Bactris bidentula is a species of flowering plant in the family Arecaceae. It is a shrub or tree with spiny stems, pinnate leaves, and black to purple fruits. The species is native to South America, and was described in 1869.

Bactris bidentula is listed as of Least Concern by the IUCN.

==Taxonomy==
The species was described by Richard Spruce in 1869.

==Distribution==
Bactris bidentula is native to the wet tropical biome of Brazil (northern and west-central), Colombia, Peru, and Venezuela. It grows at elevations of up to 400 m.

==Description==
Bactris bidentula is a shrub or tree. The stems are 1.7-5 m tall, 3-6 cm wide, spiny, and arranged in clumps of four to twenty.

The plant has three to sixteen leaves, which have clustered black spines. The leaf stems are 14-53 cm long. The leaves have twenty-four to forty-nine oblanceolate or linear-lanceolate pinnae on each side, which are arranged in clusters of two to seven.

The inflorescences grow on 8-32 cm long stems, which are straight or slightly curved, and lack spines. The male flowers are 3-4 mm long, have 1-1.5 mm sepal lobes, and have six stamens. The female flowers are 2.5-3 mm long, and have a cup-shaped calyx, which is up to 1 mm long. The corolla of the female flowers is tube-shaped, and 2.5-3 mm long.

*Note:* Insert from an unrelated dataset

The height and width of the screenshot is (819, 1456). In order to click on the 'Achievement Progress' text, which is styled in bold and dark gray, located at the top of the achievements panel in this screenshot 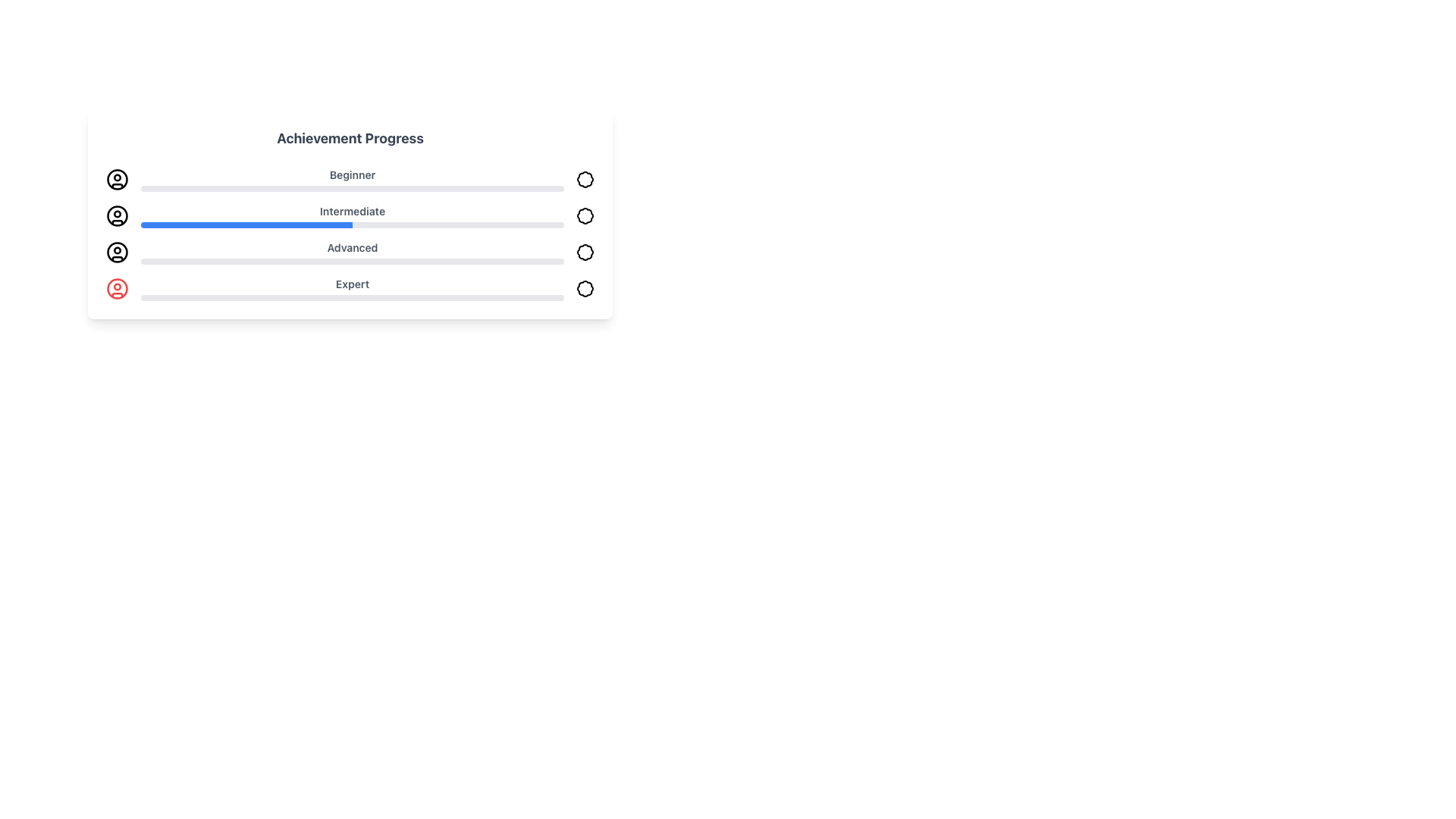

The fruits are up to 2 cm wide, roughly spherical, and purple to black in colour. The mesocarp is juicy, and the endocarp is oblong.

==Uses==
Bactris bidentula is used for food.

==Ecology==
Bactris bidentula is eaten by fish, including Piaractus mesopotamicus and the Tambaqui.

==Conservation==
In 2022, the IUCN assessed Bactris bidentula as of Least Concern.

==Nomenclature==
In Spanish, the species is known as Cubarro, Coquito Espinoso de Lago, Chontaduro de Pescado, or Chontadurillo.